%%

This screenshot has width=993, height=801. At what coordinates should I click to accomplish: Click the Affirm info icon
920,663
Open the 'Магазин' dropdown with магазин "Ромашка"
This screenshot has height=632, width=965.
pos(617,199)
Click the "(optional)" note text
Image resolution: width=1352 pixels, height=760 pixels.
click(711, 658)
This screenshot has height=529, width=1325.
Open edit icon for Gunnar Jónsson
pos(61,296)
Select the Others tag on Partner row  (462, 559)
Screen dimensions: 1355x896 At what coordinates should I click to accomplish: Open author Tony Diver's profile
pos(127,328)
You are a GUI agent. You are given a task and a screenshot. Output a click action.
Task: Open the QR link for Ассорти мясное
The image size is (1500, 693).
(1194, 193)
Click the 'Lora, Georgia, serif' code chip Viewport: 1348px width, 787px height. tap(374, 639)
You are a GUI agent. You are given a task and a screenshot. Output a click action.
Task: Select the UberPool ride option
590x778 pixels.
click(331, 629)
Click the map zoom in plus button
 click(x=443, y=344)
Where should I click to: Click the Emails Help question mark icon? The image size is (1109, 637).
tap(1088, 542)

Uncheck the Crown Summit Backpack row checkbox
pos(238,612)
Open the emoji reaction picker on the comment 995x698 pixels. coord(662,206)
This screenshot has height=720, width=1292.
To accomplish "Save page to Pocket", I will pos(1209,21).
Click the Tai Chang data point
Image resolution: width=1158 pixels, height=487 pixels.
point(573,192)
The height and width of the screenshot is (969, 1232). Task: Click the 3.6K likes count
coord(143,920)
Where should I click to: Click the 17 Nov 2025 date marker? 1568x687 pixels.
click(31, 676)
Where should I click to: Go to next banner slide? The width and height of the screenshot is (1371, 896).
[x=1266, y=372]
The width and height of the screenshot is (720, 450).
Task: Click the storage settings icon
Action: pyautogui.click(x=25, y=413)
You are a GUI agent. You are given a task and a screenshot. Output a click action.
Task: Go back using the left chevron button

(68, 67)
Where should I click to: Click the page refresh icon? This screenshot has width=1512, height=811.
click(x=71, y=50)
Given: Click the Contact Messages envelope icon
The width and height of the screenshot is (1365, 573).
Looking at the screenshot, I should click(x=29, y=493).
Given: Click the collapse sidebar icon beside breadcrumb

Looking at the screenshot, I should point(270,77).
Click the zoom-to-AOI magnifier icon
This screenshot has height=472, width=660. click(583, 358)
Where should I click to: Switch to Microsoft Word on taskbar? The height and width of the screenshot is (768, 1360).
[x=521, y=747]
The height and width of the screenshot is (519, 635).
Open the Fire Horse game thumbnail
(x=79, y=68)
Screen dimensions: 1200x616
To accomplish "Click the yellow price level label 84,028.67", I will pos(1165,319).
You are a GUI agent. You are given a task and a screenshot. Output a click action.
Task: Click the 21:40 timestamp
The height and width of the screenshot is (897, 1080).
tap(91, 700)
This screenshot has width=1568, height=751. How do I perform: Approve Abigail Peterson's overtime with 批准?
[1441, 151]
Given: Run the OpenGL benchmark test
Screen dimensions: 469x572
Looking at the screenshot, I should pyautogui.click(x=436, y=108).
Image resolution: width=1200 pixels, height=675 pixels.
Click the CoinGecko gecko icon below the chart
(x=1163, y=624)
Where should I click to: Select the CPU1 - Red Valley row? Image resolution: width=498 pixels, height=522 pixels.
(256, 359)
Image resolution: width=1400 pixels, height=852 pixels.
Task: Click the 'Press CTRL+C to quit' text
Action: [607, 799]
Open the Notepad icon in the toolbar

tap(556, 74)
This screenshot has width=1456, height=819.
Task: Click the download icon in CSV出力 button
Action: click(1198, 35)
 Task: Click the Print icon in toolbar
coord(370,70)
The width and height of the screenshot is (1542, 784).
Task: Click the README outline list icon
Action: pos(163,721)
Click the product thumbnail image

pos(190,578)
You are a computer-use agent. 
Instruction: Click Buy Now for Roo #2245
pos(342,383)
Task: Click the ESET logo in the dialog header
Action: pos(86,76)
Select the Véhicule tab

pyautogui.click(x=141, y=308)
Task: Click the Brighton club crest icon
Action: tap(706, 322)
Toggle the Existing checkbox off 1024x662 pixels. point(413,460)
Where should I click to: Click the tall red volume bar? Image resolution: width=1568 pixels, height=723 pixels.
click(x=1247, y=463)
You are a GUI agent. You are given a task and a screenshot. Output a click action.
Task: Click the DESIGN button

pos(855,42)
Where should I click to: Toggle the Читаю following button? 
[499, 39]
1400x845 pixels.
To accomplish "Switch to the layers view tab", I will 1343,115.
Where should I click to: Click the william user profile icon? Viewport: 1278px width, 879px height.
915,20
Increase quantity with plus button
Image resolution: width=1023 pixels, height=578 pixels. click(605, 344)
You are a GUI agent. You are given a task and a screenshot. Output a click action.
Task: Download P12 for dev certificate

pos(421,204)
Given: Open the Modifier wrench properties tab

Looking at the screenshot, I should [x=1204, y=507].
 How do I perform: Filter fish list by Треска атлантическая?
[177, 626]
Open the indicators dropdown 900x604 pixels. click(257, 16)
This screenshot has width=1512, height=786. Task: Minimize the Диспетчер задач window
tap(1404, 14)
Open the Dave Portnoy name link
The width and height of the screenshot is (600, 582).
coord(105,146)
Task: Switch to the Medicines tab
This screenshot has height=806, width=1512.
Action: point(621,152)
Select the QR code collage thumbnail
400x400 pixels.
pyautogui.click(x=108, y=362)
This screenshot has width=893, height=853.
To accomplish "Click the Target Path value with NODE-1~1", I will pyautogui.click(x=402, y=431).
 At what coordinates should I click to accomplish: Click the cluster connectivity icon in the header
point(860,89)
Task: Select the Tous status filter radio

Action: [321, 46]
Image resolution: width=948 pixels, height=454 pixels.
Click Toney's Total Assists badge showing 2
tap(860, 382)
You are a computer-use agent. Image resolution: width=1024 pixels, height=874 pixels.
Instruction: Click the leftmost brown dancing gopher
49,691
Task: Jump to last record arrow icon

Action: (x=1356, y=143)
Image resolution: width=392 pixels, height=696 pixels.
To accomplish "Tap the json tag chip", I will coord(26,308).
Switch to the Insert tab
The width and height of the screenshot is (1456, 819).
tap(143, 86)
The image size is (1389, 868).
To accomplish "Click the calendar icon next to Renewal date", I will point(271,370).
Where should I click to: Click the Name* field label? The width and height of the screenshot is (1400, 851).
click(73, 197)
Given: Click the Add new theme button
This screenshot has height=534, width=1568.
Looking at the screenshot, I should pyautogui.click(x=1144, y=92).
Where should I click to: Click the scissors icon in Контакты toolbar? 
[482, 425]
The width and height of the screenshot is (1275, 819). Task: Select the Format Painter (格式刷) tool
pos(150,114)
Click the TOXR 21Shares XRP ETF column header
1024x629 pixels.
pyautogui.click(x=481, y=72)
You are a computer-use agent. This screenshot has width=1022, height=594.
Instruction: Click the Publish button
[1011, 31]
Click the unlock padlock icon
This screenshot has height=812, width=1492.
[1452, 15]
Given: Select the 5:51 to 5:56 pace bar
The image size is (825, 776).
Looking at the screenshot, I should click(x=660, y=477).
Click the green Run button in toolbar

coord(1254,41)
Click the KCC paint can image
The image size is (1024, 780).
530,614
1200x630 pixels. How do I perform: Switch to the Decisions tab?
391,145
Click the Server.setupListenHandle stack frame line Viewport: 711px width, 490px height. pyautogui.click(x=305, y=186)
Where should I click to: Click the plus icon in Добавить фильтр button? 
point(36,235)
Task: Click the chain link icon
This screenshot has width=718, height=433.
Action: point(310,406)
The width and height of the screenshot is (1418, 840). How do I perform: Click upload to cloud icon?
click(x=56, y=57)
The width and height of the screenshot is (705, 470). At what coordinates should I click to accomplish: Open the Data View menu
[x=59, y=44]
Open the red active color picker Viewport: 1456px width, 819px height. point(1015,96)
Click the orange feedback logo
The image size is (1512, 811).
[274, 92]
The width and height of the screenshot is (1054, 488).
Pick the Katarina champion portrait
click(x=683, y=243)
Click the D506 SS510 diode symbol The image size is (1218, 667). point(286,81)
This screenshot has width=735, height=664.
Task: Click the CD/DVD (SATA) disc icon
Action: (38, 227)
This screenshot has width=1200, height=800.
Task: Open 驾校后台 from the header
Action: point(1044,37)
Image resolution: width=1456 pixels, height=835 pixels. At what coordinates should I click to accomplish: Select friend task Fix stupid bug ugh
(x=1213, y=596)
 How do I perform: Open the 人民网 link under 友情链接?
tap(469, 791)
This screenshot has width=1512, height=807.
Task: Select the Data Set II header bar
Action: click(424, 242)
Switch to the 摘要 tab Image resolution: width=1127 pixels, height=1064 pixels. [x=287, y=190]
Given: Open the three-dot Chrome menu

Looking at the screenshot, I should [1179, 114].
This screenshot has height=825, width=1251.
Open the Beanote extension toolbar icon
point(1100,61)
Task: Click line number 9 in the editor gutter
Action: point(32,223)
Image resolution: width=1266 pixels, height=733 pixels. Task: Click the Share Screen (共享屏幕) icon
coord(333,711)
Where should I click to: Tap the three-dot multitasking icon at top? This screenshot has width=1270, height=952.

%%

> [Yang Harus Dihasilkan] Bisakah Anda menuliskan ulang tanpa perubahan semua baris data, mulai dari baris yang memuat "Where should I click to: Click the scissors" sampai baris yang memuat "Open the red", termasuk kedua baris itu, dan hanya baris-baris tersebut?

> [Hasil Tugas]
Where should I click to: Click the scissors icon in Контакты toolbar? 
[482, 425]
The width and height of the screenshot is (1275, 819). Task: Select the Format Painter (格式刷) tool
pos(150,114)
Click the TOXR 21Shares XRP ETF column header
1024x629 pixels.
pyautogui.click(x=481, y=72)
You are a computer-use agent. This screenshot has width=1022, height=594.
Instruction: Click the Publish button
[1011, 31]
Click the unlock padlock icon
This screenshot has height=812, width=1492.
[1452, 15]
Given: Select the 5:51 to 5:56 pace bar
The image size is (825, 776).
Looking at the screenshot, I should click(x=660, y=477).
Click the green Run button in toolbar

coord(1254,41)
Click the KCC paint can image
The image size is (1024, 780).
530,614
1200x630 pixels. How do I perform: Switch to the Decisions tab?
391,145
Click the Server.setupListenHandle stack frame line Viewport: 711px width, 490px height. pyautogui.click(x=305, y=186)
Where should I click to: Click the plus icon in Добавить фильтр button? 
point(36,235)
Task: Click the chain link icon
This screenshot has width=718, height=433.
Action: point(310,406)
The width and height of the screenshot is (1418, 840). How do I perform: Click upload to cloud icon?
click(x=56, y=57)
The width and height of the screenshot is (705, 470). At what coordinates should I click to accomplish: Open the Data View menu
[x=59, y=44]
Open the red active color picker Viewport: 1456px width, 819px height. point(1015,96)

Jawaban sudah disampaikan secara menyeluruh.